---------- Record excerpts

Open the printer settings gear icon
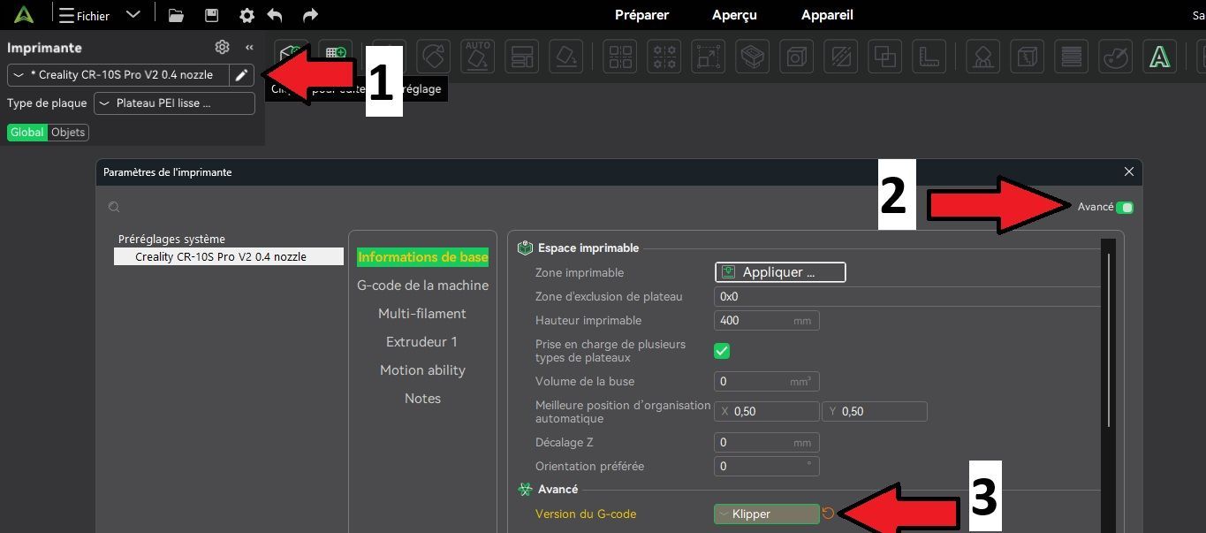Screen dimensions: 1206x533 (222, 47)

--------------------
---------- Record excerpts

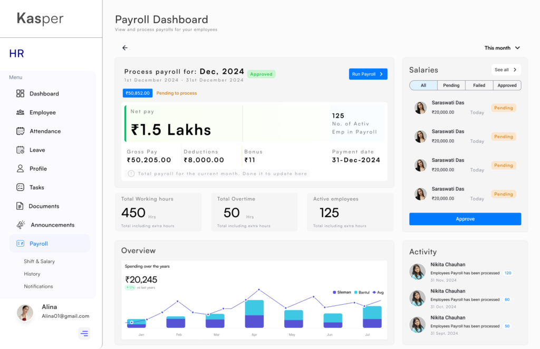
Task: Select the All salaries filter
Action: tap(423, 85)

--------------------
---------- Record excerpts

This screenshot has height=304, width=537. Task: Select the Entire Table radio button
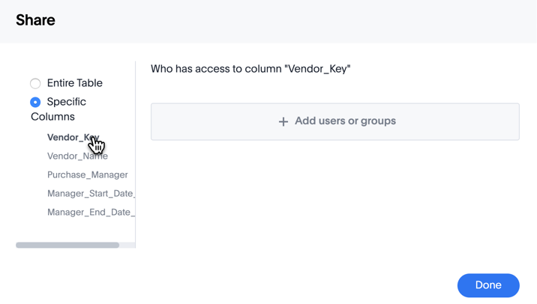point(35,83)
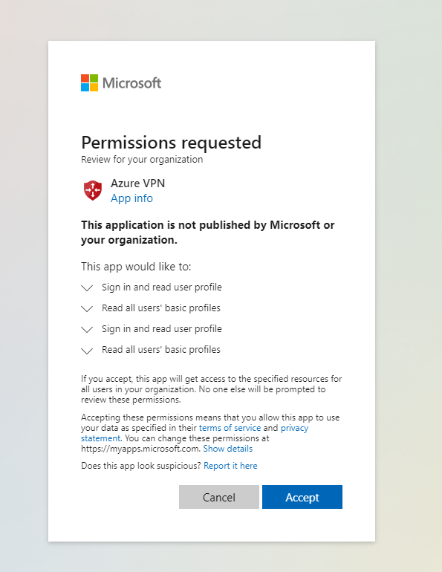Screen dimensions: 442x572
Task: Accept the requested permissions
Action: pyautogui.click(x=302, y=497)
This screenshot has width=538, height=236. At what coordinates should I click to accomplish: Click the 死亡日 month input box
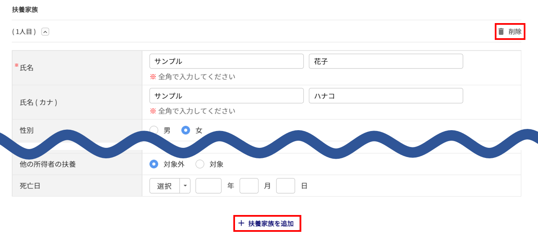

--------------------

## Exercise details
Copy exactly the part of the material above that opens with the line containing "This screenshot has height=304, width=537." and closes with the line containing "This screenshot has width=538, height=236.", ends included. Drop the images.

## Output for this exercise
This screenshot has height=304, width=537. Task: Select the Entire Table radio button
point(35,83)
Screen dimensions: 442x572
Task: Accept the requested permissions
Action: pyautogui.click(x=302, y=497)
This screenshot has width=538, height=236. At what coordinates should I click to accomplish: Click the 死亡日 month input box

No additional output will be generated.